Project: Understanding and exploiting programmed cell death pathway during intracellular infections
Intracellular infections remain a major problem of human health and the rise in antibiotic resistance threatens to bring us back to the pre-antibiotic era, where infectious diseases killed millions of people. We therefore require novel strategies that not only target the bacteria, but also improve host defence. Although programmed host cell death (i.e. pyroptosis, necroptosis, apoptosis) is thought to play an important role in controlling these pathogens, defects in individual pathways of programmed cell death often only cause minor defects in the in vivo control of such infections.

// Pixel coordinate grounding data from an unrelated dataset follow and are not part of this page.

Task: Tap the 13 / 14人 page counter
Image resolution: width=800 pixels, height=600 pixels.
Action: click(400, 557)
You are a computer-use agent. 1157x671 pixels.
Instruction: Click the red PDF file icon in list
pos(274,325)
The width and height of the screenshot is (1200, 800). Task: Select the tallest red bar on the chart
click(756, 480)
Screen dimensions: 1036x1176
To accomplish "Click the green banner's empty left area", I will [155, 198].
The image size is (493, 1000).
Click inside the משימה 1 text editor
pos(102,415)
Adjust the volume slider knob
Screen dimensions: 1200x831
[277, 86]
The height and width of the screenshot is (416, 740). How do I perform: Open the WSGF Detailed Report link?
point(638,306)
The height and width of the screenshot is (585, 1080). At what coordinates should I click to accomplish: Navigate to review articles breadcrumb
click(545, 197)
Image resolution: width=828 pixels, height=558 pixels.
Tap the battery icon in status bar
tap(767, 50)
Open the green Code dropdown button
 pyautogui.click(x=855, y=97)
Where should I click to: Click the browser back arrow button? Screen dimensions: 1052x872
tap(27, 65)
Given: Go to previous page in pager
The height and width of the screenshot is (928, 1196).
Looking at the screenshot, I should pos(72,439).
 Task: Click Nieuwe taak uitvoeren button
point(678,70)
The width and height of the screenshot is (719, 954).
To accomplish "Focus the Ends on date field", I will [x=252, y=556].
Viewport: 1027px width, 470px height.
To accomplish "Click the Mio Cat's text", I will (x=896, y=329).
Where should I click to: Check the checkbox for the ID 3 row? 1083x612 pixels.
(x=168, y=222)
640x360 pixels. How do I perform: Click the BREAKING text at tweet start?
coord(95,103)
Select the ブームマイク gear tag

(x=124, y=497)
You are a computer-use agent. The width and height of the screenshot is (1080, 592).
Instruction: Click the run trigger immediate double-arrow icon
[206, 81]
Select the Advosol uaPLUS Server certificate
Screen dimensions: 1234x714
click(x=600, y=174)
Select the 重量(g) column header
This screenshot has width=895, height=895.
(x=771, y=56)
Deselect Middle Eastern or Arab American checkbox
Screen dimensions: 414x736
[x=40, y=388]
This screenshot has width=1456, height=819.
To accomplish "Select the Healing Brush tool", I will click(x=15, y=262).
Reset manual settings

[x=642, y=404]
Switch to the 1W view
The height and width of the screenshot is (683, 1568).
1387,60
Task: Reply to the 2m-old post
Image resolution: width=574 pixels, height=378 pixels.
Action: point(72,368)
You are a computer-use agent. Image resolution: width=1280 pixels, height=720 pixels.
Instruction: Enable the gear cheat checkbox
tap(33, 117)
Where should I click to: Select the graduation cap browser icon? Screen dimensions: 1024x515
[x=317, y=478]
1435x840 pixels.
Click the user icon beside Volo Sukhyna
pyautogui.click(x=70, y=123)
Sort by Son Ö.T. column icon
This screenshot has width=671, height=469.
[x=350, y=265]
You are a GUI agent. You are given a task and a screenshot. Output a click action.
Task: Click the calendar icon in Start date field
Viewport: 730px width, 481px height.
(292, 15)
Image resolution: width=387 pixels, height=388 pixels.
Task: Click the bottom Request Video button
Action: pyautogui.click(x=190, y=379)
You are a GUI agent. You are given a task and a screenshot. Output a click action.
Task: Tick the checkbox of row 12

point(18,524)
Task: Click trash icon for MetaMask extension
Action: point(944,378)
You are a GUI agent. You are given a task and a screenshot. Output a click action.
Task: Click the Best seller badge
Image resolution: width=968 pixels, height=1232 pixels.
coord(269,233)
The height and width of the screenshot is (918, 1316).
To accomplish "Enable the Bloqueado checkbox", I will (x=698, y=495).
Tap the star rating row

This is likely related to redundancy that evolved in response to pathogen evasion strategies, which allows the host to compensate for evasion of one pathway through the activation of another. However, we know very little about the organisation, regulation and utilization of this system of redundancy in cell death pathways. New findings from generated in a collaboration between the Bedoui group at the Doherty Institute and the Herold group at the Walter and Eliza Hall Institute suggest that a backup system allows the host to flexibly utilize different pathways of programmed cell death to eliminate infected cells. Building on these novel insights, we are seeking a highly motivated PhD student with a BSc (Hons)/MSc degree in immunology, biology, biochemistry or microbiology to investigate how this backup system works at the molecular level; how the different types of infected phagocytes utilize the system in vivo to maintain control of Salmonella; and if this system can be manipulated for therapeutic purposes.
The Bedoui group uses models of viral and bacterial infections to study how the innate and the adaptive immune systems interact. Key foci are to understand how innate cells sense pathogens and how this information is integrated into T cell responses that control infections and cancer.